Grape-picking robots are much more complex. These require greater computing power to process finer-resolution vision algorithms to guide sensitive robotic arms and hands.
“We don’t build robotic arms in Australia, “Sukkarieh says. “But we do build mechanical weeding tools for robotic platforms. So it’s all about how complex any given part is.”
Currently, most agricultural robots are active in the fields and orchards of “early adopters”.
Farmers are like any other gadget consumer, Sakkarieh says. Some are eager to experiment with new ideas and tolerate the challenges of getting them working properly. Others wait for a more polished product to come online.
Ultimately though, it’s a numbers game.
“What they’re looking for is how much fruit you’ve left on the tree, how many pieces you’ve damaged, and how quickly you collected the rest,” Sukkarieh explains.
A robot doesn’t have to be perfect.
“Let’s say it picked 80 per cent of the fruit and damaged 1 per cent. That leaves just 19 per cent of a crop needing human labour to harvest. And that could be a profitable trade-off for a farmer.”
But raw economics remains a challenge.
A grape-picking robot may be frantically busy bringing in a harvest for a month. But what does it do for the remaining 11?
“Farmers can’t afford idle assets,” says Sukkarieh. “So we may end up with travelling robot picking companies following ripening crops.”
That means some agricultural robots will have to be adaptable, with software and gripping hands capable of picking oranges one week and avocados the next.
Others will find more steady employment.
Strawberries, for example, are harvested year-round. And their farms are very uniform and regulated environments.
“The more structured the environment, the better a robot’s performance,” Sukkarieh says.

Short problem 1:
Rewrite the paragraph of the farm robots text that begins "Let's say it picked" as a short bulleted list that keeps its main figures and point.
Short problem 2:
Reproduce the passage of the farm robots text from "Farmers are like" to "to be perfect.", word for word.
The data that follow have no role in this.

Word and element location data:
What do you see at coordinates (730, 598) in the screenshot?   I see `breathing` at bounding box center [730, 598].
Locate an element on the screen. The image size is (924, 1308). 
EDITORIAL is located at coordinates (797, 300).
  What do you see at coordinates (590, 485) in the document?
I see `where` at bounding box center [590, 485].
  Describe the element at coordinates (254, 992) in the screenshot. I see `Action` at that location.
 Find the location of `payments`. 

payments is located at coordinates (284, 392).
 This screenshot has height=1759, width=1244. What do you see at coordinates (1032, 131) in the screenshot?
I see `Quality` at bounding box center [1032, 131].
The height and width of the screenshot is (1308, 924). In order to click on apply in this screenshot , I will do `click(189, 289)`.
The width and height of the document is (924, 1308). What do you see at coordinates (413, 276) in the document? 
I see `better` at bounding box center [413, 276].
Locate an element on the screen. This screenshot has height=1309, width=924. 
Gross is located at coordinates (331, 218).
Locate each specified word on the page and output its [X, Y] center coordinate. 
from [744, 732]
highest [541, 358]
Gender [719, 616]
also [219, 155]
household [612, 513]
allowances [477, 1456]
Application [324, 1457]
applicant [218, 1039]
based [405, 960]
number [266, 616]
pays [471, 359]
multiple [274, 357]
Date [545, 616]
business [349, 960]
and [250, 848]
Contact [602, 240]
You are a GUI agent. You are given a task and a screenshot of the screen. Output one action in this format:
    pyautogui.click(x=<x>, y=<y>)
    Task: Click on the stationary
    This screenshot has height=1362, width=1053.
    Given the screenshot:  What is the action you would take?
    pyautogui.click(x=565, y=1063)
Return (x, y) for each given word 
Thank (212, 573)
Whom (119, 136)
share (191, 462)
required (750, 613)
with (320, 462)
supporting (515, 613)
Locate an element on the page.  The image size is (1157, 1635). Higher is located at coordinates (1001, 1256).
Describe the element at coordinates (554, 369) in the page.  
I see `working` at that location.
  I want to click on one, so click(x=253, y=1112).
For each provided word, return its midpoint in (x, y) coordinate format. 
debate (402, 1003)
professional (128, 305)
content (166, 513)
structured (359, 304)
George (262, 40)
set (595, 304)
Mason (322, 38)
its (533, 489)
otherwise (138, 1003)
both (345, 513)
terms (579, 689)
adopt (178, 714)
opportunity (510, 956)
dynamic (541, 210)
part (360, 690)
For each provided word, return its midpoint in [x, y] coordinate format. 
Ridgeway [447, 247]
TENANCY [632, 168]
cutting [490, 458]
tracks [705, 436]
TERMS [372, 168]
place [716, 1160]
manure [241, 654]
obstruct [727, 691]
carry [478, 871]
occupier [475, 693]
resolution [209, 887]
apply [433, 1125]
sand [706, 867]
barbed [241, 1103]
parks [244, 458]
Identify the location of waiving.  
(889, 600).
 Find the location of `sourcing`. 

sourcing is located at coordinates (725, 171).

Full answer 1:
- Suppose a robot picks 80 per cent of the fruit and damages 1 per cent.
- Only 19 per cent of the crop would then need human labor to harvest.
- For a farmer, that could be a profitable trade-off.

Full answer 2:
Farmers are like any other gadget consumer, Sakkarieh says. Some are eager to experiment with new ideas and tolerate the challenges of getting them working properly. Others wait for a more polished product to come online.
Ultimately though, it’s a numbers game.
“What they’re looking for is how much fruit you’ve left on the tree, how many pieces you’ve damaged, and how quickly you collected the rest,” Sukkarieh explains.
A robot doesn’t have to be perfect.